Что сделать>
(a) Выпишите из фрагмента об этике психоанализа все подписи с двоеточием на конце, которые стоят перед основным текстом.
(b) Продолжите фрагмент об этике психоанализа со следующего предложения после последнего приведенного.

Фрагмент>
Этика психоанализа(1959-60) - Жак Лакан
Шрифт:
Интервал:
Закладка:
Все сказанное Вами свидетельствует о том, что ориентируетесь Вы в материале неплохо и внимательно следите за ходом моих мыслей. Нам, аналитикам, нечто дано — дано при условии, что мы учитываем всю совокупность нашего опыта и умеем правильно его оценить. Усилие сублимации, говорите Вы, стремится, в конечном счете, реализовать Вещь, либо спасти ее. Это и верно, и в то же время неверно. Здесь налицо некая иллюзия.
Ни наука, ни религия не в состоянии, по природе своей, спасти Вещь или нам ее дать, так как заколдованный круг, отделяющий нас от нее, начертан нашим отношением к означающему. Как я уже сказал вам, Вещь представляет собой то, что, в Реальном, терпит ущерб в силу фундаментальных по своему характеру отношений, которые с самого начала увлекают человека на пути означающего, в силу самого факта порабощенности человека тому, что именует Фрейд принципом удовольствия и что, как вы, надеюсь, ясно себе представляете, как раз господство означающего и есть — я имею в виду подлинный принцип удовольствия, в том смысле, в котором работает он у Фрейда.

Данные>
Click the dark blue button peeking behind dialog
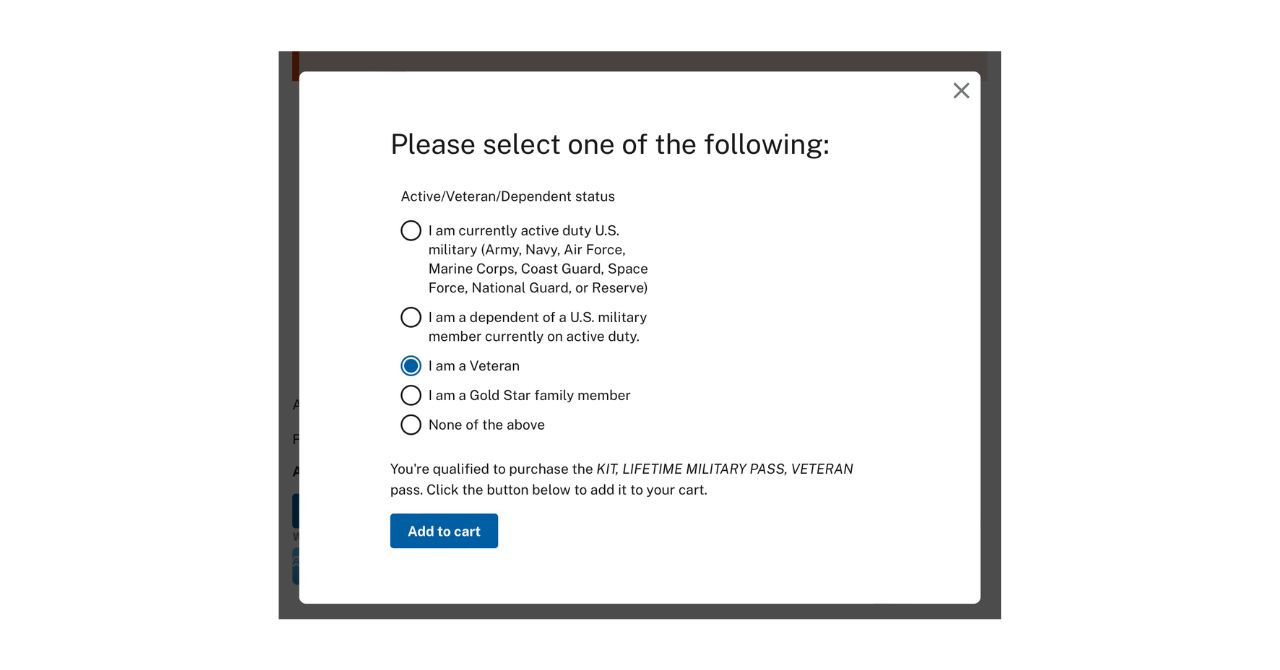Viewport: 1280px width, 670px height. [x=295, y=510]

Ответы по заданиям>
(a) Шрифт, Интервал, Закладка

(b)
Мы имеем дело, одним словом, с тем, как сказывается означающее на психическом Реальном, и именно по этой причине предприятие, именуемое сублимацией, не является во всех своих формах бессмысленным — ответ дается с помощью того, что уже задействовано.
Я хотел принести сегодня с собой, чтобы показать его вам в конце семинара, объект, для понимания которого — именно понимания, а не описания — требуется длинный историко-искусст-воведческий комментарий. Чтобы подобный объект сконструировать и получить от него удовольствие, необходимо совершить несколько обходных маневров.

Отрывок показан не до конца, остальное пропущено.